[Given records — start]

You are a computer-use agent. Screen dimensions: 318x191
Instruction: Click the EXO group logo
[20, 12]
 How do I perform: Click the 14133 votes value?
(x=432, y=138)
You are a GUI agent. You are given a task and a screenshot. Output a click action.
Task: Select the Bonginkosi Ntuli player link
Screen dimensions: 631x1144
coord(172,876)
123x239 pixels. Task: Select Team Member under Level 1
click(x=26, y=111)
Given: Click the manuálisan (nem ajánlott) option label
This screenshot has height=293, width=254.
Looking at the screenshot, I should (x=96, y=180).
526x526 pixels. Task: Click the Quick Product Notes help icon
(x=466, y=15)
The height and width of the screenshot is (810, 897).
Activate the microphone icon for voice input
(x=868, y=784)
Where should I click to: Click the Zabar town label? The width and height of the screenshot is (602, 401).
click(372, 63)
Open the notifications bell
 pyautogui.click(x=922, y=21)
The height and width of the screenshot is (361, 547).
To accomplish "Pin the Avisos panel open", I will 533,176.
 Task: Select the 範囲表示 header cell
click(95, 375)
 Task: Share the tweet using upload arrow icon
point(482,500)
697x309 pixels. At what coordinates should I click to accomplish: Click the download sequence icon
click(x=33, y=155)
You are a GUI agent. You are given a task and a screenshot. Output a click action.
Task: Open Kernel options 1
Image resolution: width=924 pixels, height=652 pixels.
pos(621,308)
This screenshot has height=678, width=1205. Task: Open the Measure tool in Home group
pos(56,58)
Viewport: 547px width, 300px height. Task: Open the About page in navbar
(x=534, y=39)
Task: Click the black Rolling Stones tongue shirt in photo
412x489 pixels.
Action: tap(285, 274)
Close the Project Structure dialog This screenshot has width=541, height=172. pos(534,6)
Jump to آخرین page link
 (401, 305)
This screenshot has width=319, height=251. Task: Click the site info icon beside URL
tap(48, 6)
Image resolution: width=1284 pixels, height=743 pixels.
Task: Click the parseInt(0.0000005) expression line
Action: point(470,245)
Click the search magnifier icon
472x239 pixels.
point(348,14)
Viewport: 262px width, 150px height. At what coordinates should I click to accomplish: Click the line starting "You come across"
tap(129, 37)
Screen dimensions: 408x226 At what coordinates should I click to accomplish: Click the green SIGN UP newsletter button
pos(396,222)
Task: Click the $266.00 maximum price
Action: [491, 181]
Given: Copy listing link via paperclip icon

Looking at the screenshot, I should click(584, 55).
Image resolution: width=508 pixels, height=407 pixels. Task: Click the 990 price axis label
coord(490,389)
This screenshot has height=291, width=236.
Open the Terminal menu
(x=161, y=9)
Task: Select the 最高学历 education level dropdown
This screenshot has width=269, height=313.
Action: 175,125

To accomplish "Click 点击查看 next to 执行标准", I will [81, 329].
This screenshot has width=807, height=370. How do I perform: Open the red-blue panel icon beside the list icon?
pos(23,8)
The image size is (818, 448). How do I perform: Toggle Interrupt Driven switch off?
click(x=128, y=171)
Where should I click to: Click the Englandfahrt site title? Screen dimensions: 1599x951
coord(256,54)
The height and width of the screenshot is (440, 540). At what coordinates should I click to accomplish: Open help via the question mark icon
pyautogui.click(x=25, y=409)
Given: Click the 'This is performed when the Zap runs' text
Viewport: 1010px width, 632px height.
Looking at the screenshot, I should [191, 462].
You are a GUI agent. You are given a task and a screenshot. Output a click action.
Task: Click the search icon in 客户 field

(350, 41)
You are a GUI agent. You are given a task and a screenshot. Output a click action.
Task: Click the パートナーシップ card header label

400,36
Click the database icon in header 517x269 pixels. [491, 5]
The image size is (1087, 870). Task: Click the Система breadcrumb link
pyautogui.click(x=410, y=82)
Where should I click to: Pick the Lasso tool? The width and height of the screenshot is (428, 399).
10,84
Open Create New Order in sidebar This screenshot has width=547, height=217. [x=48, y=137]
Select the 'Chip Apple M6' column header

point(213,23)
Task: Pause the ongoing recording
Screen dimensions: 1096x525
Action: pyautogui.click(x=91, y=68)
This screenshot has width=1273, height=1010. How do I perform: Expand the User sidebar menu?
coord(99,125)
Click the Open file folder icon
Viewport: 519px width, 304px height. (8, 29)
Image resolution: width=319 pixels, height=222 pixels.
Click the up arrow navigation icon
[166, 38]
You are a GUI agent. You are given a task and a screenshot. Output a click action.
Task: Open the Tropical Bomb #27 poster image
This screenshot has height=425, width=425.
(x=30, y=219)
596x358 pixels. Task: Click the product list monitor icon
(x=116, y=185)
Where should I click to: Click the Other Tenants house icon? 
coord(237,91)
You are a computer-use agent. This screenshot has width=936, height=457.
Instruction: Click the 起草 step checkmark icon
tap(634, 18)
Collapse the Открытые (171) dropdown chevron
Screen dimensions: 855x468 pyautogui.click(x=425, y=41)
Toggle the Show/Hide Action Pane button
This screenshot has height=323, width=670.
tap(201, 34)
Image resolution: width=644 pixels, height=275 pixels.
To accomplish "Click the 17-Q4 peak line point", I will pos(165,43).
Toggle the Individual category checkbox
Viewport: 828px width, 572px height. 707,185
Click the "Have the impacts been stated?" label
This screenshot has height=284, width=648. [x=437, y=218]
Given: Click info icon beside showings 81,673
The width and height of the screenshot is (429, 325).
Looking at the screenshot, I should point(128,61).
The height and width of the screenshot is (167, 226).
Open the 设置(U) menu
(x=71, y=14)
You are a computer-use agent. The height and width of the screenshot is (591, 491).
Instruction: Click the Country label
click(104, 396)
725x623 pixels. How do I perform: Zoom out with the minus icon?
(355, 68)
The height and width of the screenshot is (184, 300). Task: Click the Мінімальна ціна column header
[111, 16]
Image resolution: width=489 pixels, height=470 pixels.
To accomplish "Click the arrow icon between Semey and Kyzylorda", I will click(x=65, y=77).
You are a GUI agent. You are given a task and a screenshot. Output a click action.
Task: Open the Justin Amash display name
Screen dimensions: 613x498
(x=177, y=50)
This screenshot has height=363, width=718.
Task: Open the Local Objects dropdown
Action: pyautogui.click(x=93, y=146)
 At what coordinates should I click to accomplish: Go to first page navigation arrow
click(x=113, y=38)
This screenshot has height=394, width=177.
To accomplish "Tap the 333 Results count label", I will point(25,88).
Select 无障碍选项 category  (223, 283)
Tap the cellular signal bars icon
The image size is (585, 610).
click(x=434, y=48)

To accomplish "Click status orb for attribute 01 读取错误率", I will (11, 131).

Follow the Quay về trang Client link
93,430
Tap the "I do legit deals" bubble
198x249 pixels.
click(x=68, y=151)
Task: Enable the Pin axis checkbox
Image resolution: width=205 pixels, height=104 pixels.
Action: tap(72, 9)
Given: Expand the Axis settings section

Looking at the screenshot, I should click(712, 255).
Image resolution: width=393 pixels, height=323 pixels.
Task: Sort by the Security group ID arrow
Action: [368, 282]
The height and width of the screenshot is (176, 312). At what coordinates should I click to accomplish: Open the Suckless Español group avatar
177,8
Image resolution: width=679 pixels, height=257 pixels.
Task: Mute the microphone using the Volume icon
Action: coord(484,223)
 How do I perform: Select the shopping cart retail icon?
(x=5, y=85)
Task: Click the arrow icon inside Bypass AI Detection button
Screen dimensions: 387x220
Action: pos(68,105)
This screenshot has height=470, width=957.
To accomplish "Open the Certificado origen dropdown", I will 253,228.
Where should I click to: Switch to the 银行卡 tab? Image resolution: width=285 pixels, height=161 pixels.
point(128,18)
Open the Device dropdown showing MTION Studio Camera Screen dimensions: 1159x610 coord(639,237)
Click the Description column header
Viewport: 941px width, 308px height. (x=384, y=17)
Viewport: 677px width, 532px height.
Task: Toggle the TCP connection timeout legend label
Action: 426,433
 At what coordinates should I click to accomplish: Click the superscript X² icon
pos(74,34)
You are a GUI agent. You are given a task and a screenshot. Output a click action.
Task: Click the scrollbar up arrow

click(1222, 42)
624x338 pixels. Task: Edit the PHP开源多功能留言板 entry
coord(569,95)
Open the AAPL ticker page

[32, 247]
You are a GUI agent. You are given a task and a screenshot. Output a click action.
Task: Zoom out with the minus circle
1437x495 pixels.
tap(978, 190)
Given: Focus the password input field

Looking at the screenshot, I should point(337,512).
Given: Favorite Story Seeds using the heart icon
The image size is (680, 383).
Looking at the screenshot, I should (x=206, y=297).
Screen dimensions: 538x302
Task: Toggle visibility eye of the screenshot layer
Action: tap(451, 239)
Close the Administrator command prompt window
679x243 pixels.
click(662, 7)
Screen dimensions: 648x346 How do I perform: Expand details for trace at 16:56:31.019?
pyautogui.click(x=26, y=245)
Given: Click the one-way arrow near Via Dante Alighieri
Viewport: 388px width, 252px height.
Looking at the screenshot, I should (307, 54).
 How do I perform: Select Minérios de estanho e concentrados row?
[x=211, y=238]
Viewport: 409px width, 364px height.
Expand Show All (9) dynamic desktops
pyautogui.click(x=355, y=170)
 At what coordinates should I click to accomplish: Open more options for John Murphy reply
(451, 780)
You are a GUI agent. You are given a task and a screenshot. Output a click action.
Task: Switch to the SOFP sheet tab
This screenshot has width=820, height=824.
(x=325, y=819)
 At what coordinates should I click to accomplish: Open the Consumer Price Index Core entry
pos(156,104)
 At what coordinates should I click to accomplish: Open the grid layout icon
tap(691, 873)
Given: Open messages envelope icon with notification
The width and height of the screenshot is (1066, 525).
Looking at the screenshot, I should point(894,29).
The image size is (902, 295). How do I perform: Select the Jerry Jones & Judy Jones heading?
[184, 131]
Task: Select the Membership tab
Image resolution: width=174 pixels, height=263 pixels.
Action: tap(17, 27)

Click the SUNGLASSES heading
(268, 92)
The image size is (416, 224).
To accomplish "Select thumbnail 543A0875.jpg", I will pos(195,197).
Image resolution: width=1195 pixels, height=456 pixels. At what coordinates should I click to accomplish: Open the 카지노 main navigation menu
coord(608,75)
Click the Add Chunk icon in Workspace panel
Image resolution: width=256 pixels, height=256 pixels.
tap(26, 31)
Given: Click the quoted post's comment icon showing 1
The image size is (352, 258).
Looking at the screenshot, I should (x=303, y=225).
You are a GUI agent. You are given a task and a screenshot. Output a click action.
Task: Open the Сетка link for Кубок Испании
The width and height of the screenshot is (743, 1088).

[Given records — finish]

Problem = Beginning of the records through the line with "Task: Select the Bonginkosi Ntuli player link": return that span exactly and stop there.

Response to the exercise =
You are a computer-use agent. Screen dimensions: 318x191
Instruction: Click the EXO group logo
[20, 12]
 How do I perform: Click the 14133 votes value?
(x=432, y=138)
You are a GUI agent. You are given a task and a screenshot. Output a click action.
Task: Select the Bonginkosi Ntuli player link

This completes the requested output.